Your goal => Pick out every line of the entries below that contains the word "ring". Treat uppercase and lowercase as different.

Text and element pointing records
# # # # #

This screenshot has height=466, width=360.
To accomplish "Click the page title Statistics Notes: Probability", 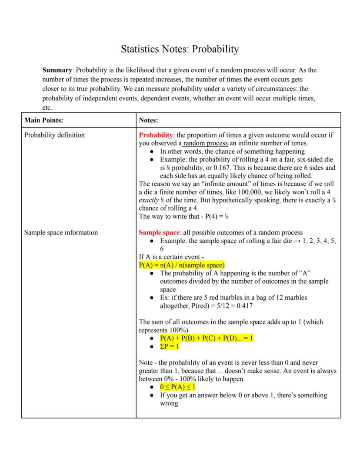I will click(180, 49).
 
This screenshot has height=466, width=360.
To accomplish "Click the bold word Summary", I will click(57, 70).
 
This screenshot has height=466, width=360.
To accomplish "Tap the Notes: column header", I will click(149, 120).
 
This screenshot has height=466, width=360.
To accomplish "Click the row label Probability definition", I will click(54, 135).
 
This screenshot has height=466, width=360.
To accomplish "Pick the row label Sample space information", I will click(61, 232).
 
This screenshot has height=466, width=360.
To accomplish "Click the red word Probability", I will click(156, 135).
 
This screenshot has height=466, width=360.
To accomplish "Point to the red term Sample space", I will click(159, 232).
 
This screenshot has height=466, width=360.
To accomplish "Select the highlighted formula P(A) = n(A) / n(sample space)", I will click(182, 265).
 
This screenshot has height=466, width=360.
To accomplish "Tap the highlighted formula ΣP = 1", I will click(170, 346).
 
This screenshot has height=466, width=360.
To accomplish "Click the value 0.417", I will click(243, 306).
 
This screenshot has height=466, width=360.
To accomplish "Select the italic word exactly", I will click(149, 200).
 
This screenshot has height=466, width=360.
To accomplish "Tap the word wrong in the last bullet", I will click(169, 403).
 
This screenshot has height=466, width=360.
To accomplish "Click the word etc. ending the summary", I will click(47, 107).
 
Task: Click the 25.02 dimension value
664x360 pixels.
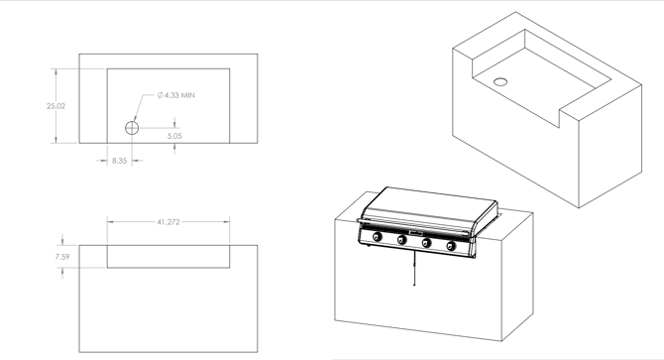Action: pyautogui.click(x=55, y=106)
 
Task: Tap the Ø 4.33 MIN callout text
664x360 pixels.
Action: pyautogui.click(x=176, y=95)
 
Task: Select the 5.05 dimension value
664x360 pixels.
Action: pyautogui.click(x=174, y=136)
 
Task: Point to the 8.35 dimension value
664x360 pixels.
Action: pyautogui.click(x=119, y=161)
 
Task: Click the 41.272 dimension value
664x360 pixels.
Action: pyautogui.click(x=168, y=222)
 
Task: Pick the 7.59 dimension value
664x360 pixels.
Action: pyautogui.click(x=62, y=257)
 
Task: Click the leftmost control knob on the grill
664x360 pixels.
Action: pyautogui.click(x=377, y=237)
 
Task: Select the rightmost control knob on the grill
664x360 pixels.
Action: pyautogui.click(x=451, y=246)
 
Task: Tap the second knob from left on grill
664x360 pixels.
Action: pyautogui.click(x=401, y=240)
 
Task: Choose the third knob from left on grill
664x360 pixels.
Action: pyautogui.click(x=426, y=243)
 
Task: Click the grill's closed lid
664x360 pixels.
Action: pyautogui.click(x=430, y=208)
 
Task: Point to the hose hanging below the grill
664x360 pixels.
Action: pyautogui.click(x=414, y=268)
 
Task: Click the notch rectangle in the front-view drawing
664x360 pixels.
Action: pyautogui.click(x=168, y=256)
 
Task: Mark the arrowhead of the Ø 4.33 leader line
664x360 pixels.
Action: pyautogui.click(x=135, y=119)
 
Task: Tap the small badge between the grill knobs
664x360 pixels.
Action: pyautogui.click(x=416, y=233)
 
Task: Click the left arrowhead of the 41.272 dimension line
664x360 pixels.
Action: pyautogui.click(x=110, y=221)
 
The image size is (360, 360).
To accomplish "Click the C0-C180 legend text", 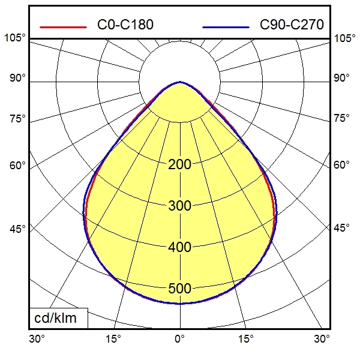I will pyautogui.click(x=125, y=25).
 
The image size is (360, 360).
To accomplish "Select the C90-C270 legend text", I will pyautogui.click(x=292, y=25).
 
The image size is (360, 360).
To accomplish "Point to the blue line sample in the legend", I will pyautogui.click(x=226, y=27).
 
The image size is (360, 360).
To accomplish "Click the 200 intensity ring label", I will pyautogui.click(x=179, y=164).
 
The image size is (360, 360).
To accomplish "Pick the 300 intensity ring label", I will pyautogui.click(x=179, y=206).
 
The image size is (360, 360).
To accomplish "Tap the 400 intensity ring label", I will pyautogui.click(x=179, y=247).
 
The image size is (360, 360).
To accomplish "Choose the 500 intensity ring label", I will pyautogui.click(x=179, y=288).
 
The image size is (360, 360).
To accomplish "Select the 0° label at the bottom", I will pyautogui.click(x=179, y=340).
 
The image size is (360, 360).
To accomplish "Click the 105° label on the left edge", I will pyautogui.click(x=15, y=38).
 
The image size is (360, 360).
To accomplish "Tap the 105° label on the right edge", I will pyautogui.click(x=344, y=38).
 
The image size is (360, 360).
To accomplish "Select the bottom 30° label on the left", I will pyautogui.click(x=37, y=340).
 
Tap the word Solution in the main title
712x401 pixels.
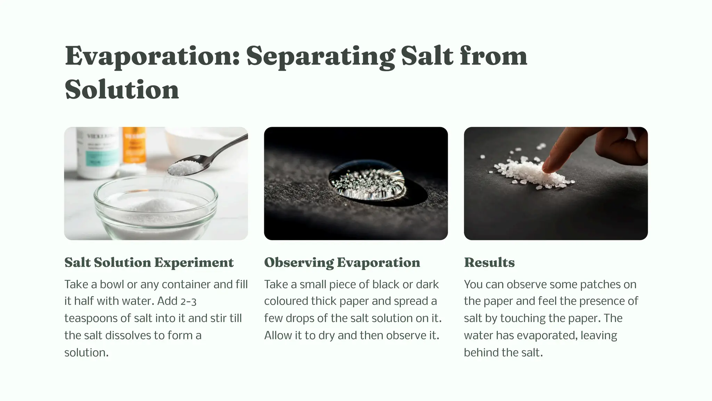[x=122, y=90]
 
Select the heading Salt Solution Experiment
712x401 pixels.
[x=149, y=262]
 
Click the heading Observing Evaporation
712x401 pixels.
[x=342, y=262]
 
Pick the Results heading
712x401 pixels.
[x=489, y=262]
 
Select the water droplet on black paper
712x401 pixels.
[x=367, y=180]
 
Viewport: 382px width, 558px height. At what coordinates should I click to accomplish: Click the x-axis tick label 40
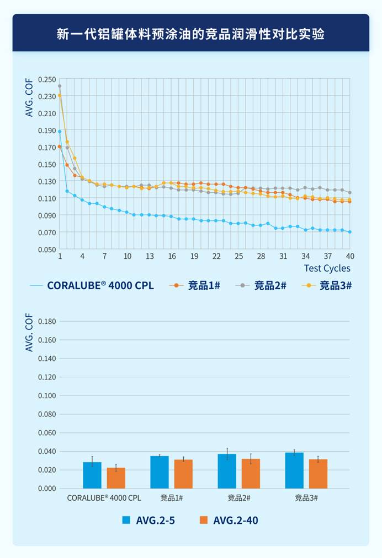(350, 256)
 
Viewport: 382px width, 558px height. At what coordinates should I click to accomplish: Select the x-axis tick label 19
(194, 256)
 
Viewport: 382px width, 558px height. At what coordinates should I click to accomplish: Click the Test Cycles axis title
(327, 268)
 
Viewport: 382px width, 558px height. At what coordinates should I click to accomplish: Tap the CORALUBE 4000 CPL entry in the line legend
(100, 285)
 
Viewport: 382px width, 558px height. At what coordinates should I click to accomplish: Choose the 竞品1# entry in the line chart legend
(204, 285)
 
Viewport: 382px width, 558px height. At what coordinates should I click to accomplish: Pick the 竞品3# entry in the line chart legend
(336, 285)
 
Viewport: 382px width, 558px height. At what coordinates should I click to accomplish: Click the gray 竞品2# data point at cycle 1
(60, 86)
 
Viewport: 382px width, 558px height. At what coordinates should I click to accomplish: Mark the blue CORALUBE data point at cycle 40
(350, 232)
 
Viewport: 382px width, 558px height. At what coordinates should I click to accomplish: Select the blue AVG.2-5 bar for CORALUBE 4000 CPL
(92, 475)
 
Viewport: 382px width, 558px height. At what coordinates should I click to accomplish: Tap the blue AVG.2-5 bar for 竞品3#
(294, 470)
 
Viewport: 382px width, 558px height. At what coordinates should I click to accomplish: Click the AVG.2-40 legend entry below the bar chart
(235, 520)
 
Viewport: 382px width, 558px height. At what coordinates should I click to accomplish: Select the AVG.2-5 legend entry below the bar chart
(155, 520)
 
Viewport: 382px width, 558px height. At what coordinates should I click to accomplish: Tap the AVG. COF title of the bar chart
(29, 333)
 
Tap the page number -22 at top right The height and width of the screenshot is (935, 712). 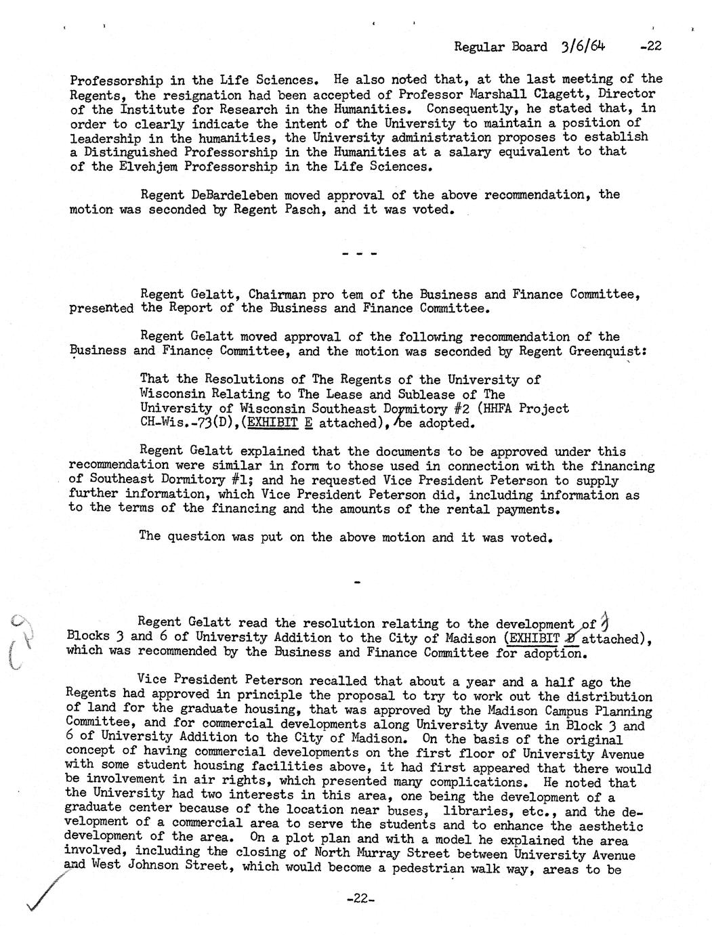pos(649,46)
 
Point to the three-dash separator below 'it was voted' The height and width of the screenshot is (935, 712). pos(359,255)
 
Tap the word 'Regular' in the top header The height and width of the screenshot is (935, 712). pos(480,47)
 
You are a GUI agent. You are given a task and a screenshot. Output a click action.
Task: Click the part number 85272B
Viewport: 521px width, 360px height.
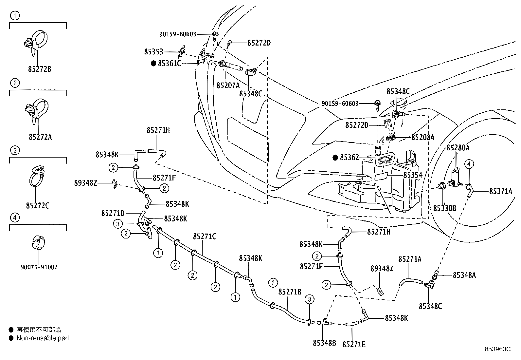(x=40, y=69)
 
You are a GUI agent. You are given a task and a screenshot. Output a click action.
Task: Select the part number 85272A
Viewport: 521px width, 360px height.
(x=40, y=137)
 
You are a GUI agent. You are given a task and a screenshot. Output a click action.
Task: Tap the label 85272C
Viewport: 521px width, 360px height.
(x=38, y=206)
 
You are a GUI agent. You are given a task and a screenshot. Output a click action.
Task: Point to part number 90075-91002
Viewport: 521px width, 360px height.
(x=39, y=267)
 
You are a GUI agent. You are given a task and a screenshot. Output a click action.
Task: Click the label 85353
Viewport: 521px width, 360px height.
(x=153, y=52)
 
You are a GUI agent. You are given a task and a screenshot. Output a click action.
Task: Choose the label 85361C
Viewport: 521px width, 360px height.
(x=169, y=63)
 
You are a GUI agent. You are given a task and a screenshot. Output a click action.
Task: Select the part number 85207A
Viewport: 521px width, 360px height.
(x=228, y=85)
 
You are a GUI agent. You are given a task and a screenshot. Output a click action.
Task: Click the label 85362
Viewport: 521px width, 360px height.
(x=350, y=158)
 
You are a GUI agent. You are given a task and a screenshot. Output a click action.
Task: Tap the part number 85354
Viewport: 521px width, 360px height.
(x=413, y=175)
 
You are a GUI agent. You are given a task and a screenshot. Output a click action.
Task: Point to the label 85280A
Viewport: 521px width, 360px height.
(x=458, y=148)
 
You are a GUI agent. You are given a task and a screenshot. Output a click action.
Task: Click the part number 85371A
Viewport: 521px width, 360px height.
(x=501, y=191)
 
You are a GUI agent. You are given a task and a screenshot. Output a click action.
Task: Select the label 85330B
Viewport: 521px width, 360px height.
(x=445, y=208)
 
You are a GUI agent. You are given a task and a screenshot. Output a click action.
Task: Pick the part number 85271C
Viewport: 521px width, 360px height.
(x=205, y=237)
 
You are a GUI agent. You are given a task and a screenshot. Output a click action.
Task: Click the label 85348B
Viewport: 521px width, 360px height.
(x=324, y=343)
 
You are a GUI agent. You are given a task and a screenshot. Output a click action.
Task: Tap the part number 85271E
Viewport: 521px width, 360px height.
(x=354, y=344)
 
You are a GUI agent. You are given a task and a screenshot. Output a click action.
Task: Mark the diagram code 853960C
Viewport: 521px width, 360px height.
(x=498, y=349)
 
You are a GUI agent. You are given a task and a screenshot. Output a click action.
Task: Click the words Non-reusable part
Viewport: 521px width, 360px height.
(x=43, y=338)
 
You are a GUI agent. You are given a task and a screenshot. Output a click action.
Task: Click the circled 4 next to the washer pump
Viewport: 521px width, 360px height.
(x=469, y=164)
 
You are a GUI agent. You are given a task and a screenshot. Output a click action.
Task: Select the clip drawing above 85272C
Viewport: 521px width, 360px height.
(x=37, y=176)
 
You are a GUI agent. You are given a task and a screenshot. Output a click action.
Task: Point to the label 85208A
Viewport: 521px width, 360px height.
(x=423, y=137)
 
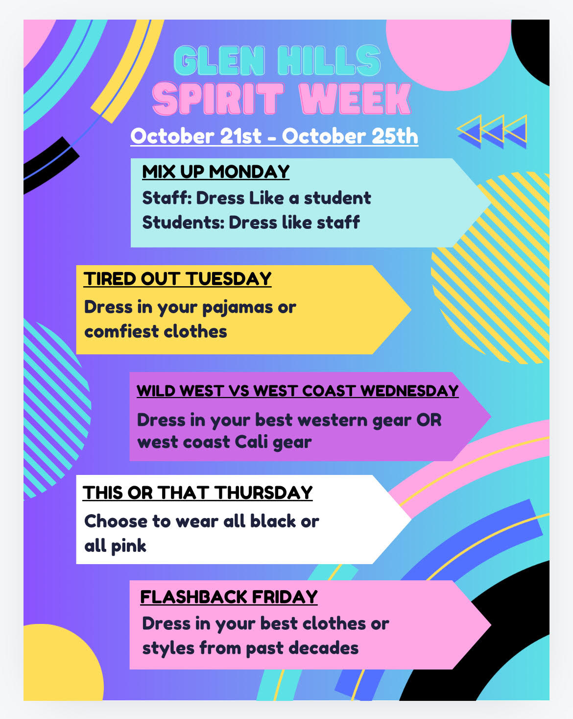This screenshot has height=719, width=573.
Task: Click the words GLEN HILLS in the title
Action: (277, 61)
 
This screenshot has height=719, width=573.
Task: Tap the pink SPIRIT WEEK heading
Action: (282, 99)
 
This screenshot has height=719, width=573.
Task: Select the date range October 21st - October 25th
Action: (274, 136)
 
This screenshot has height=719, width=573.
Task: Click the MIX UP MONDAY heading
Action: (215, 172)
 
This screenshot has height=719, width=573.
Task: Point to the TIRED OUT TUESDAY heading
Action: (177, 279)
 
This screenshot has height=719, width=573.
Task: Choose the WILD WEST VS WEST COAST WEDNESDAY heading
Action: (298, 391)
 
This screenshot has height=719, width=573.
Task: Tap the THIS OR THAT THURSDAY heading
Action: (198, 493)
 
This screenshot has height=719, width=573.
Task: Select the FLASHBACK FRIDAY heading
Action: (229, 597)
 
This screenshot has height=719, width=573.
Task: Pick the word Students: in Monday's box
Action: (183, 223)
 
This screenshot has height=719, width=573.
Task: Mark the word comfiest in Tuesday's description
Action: (121, 331)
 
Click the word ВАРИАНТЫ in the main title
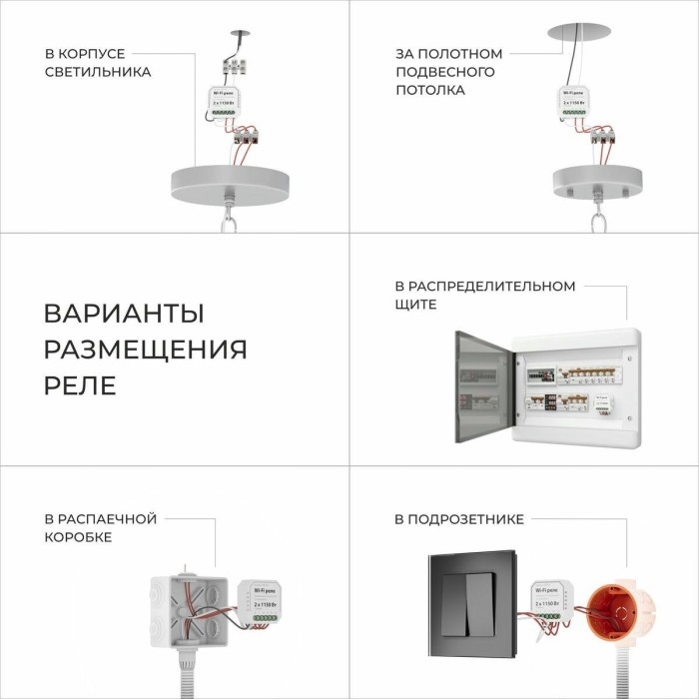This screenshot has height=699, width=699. click(124, 313)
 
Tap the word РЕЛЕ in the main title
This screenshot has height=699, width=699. click(80, 385)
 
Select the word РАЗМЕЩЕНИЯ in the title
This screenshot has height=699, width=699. click(145, 350)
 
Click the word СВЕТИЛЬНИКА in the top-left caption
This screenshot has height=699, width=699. click(98, 72)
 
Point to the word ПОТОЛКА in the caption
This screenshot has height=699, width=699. click(429, 90)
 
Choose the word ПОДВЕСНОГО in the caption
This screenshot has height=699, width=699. click(444, 72)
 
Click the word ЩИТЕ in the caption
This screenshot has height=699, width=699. click(415, 305)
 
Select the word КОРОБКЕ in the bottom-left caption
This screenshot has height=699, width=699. click(78, 537)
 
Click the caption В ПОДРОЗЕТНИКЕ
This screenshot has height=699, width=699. click(458, 519)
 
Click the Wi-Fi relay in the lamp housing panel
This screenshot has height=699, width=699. click(229, 103)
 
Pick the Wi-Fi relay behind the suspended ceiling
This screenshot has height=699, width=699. click(576, 102)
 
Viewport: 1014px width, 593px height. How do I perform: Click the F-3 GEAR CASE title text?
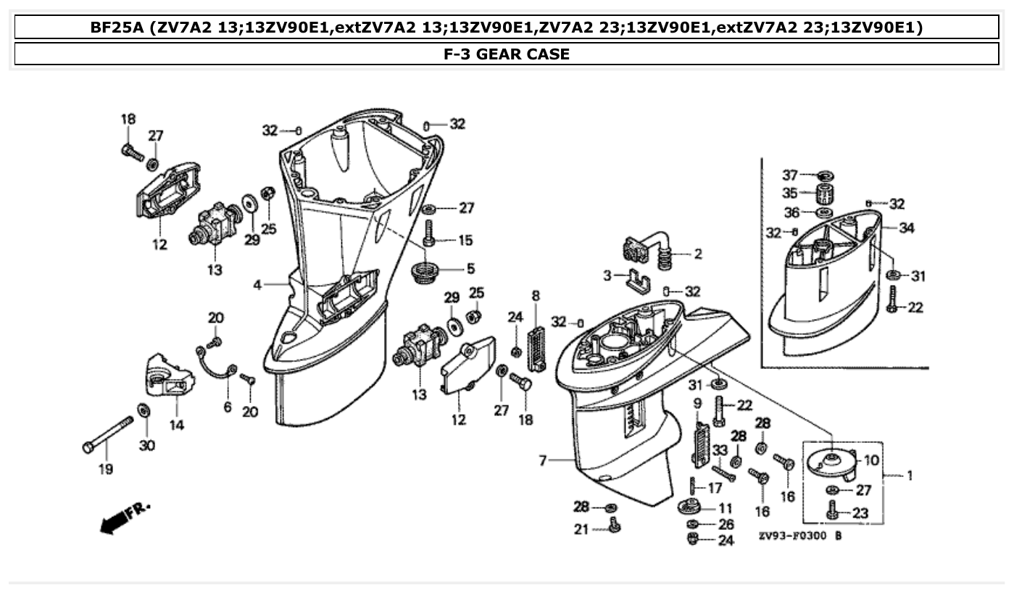(507, 54)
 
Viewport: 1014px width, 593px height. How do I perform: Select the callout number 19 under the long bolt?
(106, 470)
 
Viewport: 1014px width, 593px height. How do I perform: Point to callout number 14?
(177, 425)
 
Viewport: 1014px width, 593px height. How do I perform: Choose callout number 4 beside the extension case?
(257, 285)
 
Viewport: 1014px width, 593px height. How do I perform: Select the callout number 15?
(465, 239)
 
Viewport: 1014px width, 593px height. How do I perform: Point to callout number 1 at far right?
(909, 476)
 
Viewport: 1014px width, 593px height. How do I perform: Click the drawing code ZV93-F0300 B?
(799, 536)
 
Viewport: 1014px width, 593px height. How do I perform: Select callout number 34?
(906, 228)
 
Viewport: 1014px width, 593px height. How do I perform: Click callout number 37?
(789, 175)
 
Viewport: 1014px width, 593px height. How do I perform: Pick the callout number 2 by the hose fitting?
(697, 254)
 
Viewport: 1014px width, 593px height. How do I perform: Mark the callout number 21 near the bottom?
(581, 530)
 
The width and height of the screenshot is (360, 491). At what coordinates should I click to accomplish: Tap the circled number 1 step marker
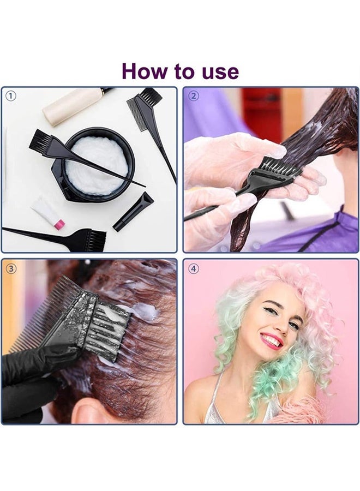(11, 97)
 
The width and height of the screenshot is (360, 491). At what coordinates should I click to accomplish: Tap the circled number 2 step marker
(193, 97)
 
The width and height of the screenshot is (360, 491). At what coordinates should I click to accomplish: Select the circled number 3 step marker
(11, 268)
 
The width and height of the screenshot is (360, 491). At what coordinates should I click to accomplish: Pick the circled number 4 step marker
(193, 268)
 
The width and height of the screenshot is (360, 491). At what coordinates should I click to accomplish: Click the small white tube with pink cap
(48, 213)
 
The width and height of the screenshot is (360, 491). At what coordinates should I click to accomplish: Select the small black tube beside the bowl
(134, 212)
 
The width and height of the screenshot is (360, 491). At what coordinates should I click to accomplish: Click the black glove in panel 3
(33, 376)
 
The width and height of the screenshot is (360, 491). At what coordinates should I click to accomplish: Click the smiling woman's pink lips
(271, 341)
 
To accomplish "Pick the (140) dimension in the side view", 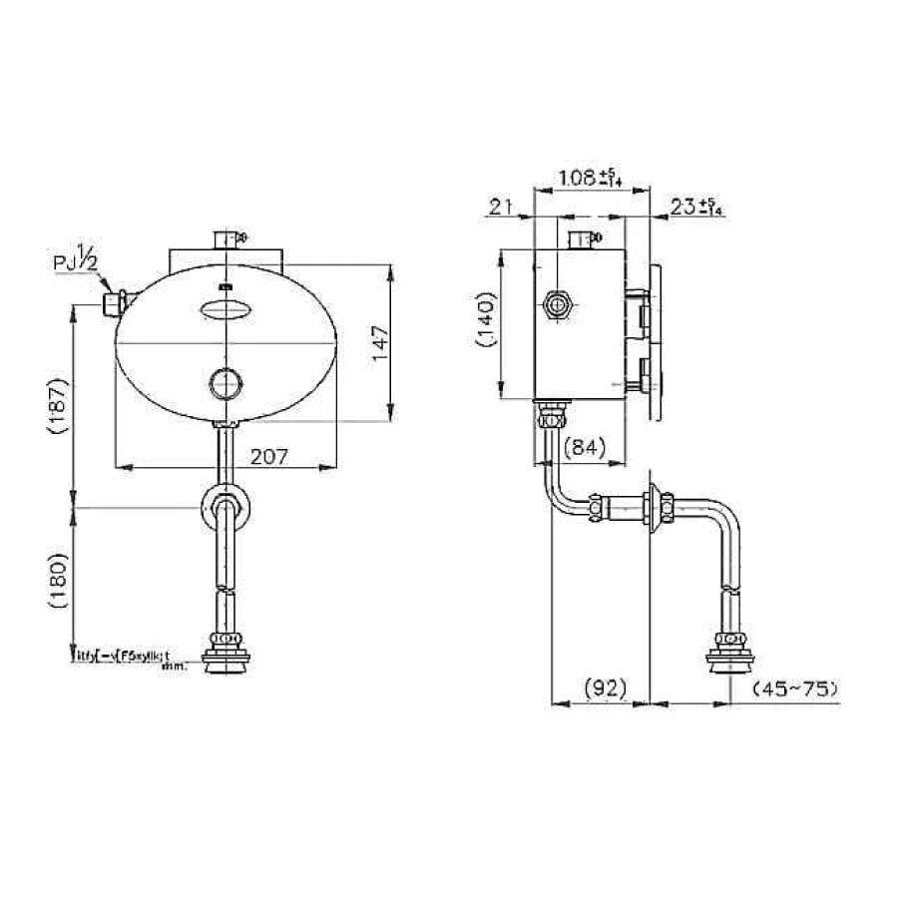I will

# # # # #

Full output =>
To accomplish "Click the 200 intensity ring label", I will pyautogui.click(x=179, y=164).
To accomplish "Pick the 300 intensity ring label", I will pyautogui.click(x=179, y=206).
To accomplish "Tap the 400 intensity ring label", I will pyautogui.click(x=179, y=247).
To accomplish "Choose the 500 intensity ring label", I will pyautogui.click(x=179, y=288).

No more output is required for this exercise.